To verify the sign-in link for IAM users for your account, open the IAM console and check under AWS Account Alias on the dashboard.

Migration planning for AWS Database Migration Service

When planning a database migration using AWS Database Migration Service, consider the following:

  • You will need to configure a network that connects your source and target databases to a AWS DMS replication instance. This can be as simple as connecting two AWS resources in the same VPC as the replication instance to more complex configurations such as connecting an on-premises database to an Amazon RDS DB instance over VPN. For more information, see Network configurations for database migration

  • Source and target endpoints – You will need to know what information and tables in the source database need to be migrated to the target database. AWS DMS supports basic schema migration, including the creation of tables and primary keys. However, AWS DMS doesn't automatically create secondary indexes, foreign keys, user accounts, and so on in the target database. Note that, depending on your source and target database engine, you may need to set up supplemental logging or modify other settings for a source or target database. See the Sources for data migration and Targets for data migration sections for more information.

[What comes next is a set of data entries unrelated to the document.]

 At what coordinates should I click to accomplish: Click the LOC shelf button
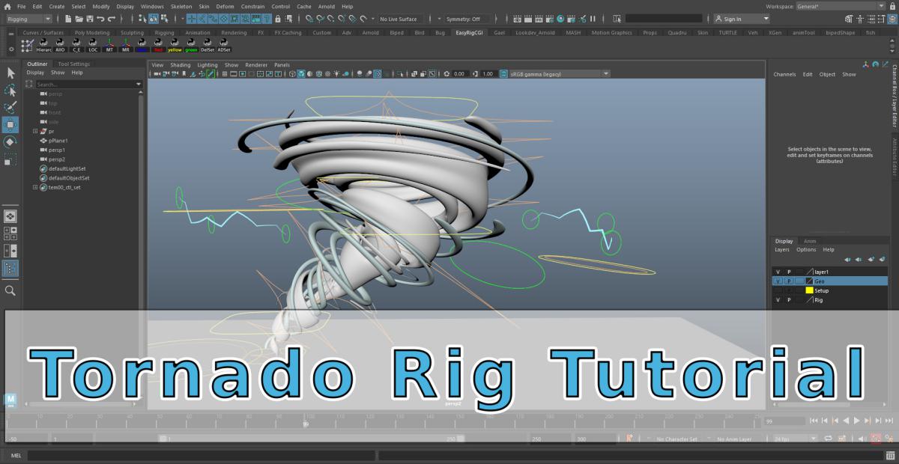(x=93, y=45)
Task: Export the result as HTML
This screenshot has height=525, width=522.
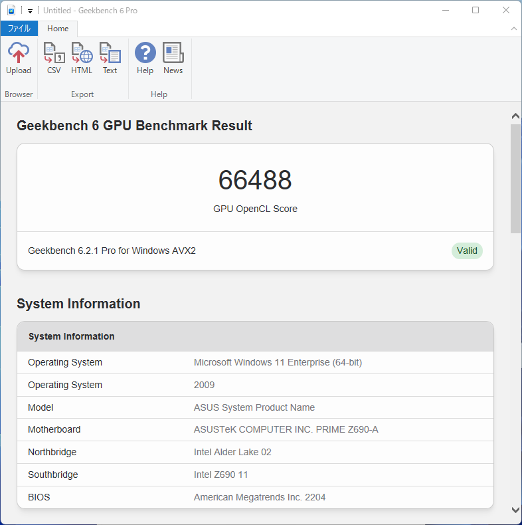Action: click(x=82, y=58)
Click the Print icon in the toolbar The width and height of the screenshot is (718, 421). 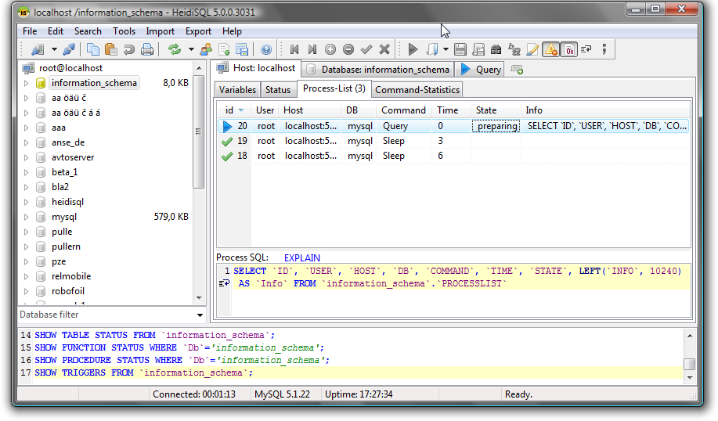147,49
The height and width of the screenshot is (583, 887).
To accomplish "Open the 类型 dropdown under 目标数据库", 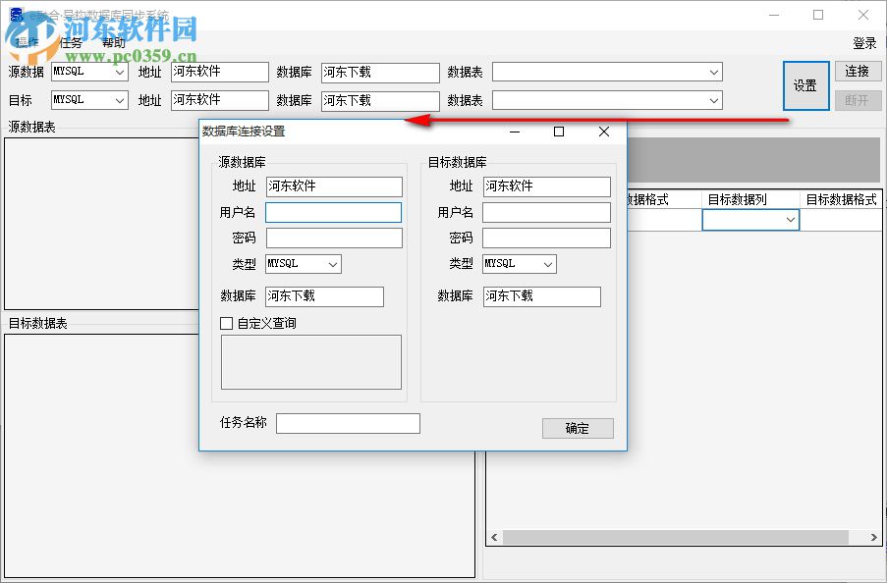I will tap(547, 263).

  • Schema/Code migration – AWS DMS doesn't perform schema or code conversion. You can use tools such as Oracle SQL Developer, MySQL Workbench, or pgAdmin III to convert your schema. If you want to convert an existing schema to a different database engine, you can use the AWS Schema Conversion Tool. It can create a target schema and also can generate and create an entire schema: tables, indexes, views, and so on. You can also use the tool to convert PL/SQL or TSQL to PgSQL and other formats. For more information on the AWS Schema Conversion Tool, see AWS Schema Conversion Tool .

  • Unsupported data types – Some source data types need to be converted into the equivalent data types for the target database. See the source or target section for your data store to find more information on supported data types.